_Try it_.
For the material that follows, return exactly the lines from the one with "[header mobil kullanıcı butonu] (293, 30)" through the one with "Agentur für Arbeit Bonn (81, 1810)", both ends included.

[Records provided]

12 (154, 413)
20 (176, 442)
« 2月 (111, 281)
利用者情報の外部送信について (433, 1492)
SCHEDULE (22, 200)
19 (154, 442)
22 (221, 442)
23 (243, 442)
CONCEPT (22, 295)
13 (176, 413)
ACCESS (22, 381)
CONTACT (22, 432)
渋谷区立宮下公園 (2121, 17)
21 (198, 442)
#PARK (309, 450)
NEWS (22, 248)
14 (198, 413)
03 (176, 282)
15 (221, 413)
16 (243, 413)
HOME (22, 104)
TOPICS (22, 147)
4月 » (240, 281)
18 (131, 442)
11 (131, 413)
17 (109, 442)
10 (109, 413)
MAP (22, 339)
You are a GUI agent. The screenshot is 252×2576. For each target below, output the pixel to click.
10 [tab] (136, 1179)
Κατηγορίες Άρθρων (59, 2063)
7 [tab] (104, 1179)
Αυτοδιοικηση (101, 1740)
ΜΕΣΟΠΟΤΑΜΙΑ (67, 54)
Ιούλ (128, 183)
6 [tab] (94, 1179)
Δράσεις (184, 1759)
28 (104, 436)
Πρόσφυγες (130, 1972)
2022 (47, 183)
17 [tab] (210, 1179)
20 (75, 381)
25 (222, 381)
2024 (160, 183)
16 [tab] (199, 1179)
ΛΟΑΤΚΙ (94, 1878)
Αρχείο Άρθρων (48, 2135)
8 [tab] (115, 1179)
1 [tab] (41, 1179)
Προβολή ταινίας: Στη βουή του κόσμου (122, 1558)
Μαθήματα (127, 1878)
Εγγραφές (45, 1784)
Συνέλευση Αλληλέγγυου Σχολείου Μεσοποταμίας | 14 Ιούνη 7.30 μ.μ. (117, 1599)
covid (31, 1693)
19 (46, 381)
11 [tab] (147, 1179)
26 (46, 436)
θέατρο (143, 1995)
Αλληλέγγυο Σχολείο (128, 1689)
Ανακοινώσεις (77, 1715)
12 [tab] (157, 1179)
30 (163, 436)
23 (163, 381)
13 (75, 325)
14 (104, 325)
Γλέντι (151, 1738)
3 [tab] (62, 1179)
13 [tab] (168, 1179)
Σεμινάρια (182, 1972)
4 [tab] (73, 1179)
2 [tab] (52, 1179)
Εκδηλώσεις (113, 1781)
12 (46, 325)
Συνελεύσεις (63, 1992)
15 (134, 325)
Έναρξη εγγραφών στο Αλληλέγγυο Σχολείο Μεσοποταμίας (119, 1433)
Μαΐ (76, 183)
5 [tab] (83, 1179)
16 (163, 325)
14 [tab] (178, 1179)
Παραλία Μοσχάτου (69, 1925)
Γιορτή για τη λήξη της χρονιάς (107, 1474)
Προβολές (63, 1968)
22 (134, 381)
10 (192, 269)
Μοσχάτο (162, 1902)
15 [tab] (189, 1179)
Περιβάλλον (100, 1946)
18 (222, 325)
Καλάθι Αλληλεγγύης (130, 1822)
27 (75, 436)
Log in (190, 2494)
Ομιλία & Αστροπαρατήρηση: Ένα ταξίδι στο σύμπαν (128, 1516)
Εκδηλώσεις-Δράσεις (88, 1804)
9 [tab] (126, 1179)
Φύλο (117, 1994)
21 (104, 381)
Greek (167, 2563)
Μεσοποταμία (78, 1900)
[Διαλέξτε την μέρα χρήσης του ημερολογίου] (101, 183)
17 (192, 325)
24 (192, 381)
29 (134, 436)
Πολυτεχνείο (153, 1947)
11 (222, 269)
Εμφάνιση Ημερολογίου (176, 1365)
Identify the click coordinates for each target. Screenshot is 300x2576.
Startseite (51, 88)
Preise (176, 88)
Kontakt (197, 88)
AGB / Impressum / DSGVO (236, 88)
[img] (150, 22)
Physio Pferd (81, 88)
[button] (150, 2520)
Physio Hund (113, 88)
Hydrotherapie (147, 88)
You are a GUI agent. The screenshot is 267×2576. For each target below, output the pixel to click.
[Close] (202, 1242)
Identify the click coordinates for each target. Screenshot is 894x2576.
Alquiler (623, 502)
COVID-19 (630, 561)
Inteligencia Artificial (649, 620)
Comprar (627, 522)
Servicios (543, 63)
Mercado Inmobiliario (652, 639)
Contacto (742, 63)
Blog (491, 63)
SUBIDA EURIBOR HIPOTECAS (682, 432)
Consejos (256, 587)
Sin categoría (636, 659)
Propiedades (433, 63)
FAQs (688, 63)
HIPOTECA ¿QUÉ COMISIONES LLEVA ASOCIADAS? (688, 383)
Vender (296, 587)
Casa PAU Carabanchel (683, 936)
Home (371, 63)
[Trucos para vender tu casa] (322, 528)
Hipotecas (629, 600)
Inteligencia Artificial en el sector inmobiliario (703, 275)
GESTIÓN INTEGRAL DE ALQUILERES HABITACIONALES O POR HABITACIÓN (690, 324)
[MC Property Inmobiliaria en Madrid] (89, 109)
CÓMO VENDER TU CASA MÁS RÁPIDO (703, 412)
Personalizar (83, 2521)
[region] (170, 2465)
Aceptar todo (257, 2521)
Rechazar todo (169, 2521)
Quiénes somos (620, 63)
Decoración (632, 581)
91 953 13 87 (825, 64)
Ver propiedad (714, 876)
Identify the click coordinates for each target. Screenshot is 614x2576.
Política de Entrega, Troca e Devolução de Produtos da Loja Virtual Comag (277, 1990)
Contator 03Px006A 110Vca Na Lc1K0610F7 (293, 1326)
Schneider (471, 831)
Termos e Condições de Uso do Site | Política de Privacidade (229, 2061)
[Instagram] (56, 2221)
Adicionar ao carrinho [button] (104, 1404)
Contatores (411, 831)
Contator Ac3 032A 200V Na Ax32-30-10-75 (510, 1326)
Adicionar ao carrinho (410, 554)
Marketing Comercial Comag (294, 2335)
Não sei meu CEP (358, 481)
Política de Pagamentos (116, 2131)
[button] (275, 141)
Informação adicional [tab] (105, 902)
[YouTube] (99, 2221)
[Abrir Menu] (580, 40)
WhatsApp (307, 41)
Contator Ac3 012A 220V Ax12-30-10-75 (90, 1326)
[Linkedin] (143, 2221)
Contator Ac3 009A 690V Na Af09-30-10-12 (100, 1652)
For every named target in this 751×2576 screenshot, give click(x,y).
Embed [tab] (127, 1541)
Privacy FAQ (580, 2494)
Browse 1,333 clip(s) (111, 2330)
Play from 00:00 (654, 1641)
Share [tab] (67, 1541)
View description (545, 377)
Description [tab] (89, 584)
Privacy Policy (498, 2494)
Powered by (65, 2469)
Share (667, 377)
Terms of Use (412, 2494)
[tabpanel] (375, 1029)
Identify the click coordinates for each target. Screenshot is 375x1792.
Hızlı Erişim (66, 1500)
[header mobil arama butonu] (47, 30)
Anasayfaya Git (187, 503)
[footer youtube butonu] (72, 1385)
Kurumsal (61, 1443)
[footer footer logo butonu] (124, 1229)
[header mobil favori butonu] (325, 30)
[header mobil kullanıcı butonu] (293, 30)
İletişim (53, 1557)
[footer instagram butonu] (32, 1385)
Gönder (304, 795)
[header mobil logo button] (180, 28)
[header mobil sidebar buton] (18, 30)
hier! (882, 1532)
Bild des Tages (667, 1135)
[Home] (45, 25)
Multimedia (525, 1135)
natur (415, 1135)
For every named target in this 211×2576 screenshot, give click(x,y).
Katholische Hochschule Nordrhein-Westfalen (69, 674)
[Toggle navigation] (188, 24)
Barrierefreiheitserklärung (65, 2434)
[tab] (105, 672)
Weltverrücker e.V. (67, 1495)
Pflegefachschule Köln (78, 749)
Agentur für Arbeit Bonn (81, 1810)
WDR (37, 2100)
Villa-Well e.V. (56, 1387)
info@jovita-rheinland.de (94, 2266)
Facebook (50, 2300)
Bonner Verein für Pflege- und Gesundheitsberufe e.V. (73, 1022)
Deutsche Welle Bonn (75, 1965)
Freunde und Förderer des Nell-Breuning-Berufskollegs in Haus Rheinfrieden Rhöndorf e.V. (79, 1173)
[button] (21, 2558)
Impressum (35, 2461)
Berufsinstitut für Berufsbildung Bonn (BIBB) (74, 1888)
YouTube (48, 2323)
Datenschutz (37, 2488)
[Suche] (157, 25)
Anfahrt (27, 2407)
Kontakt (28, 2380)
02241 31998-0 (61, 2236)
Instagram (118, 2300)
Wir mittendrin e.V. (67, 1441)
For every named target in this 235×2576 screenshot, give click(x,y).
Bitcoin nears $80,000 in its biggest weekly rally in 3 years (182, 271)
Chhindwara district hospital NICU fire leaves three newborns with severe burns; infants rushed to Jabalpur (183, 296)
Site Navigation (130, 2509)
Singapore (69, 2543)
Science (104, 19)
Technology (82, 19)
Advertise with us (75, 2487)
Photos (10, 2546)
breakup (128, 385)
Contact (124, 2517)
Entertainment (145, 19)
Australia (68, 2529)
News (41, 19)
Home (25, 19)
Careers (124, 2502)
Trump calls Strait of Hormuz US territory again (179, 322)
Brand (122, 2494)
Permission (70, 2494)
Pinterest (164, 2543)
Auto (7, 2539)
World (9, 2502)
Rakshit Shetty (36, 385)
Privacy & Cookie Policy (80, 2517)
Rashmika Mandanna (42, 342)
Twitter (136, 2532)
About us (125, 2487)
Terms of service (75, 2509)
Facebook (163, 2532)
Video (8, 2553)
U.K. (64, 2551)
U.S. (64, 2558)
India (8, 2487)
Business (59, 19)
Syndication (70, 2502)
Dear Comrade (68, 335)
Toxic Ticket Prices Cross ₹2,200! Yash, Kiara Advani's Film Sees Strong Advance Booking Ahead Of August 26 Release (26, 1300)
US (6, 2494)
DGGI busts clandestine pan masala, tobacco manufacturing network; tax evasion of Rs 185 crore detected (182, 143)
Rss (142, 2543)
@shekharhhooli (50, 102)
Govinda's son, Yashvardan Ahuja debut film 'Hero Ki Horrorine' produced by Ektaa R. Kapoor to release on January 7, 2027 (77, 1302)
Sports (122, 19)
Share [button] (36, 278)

[/Records provided]

_Result of the task_.
[header mobil kullanıcı butonu] (293, 30)
İletişim (53, 1557)
[footer instagram butonu] (32, 1385)
Gönder (304, 795)
[header mobil logo button] (180, 28)
[header mobil sidebar buton] (18, 30)
hier! (882, 1532)
Bild des Tages (667, 1135)
[Home] (45, 25)
Multimedia (525, 1135)
natur (415, 1135)
For every named target in this 211×2576 screenshot, give click(x,y).
Katholische Hochschule Nordrhein-Westfalen (69, 674)
[Toggle navigation] (188, 24)
Barrierefreiheitserklärung (65, 2434)
[tab] (105, 672)
Weltverrücker e.V. (67, 1495)
Pflegefachschule Köln (78, 749)
Agentur für Arbeit Bonn (81, 1810)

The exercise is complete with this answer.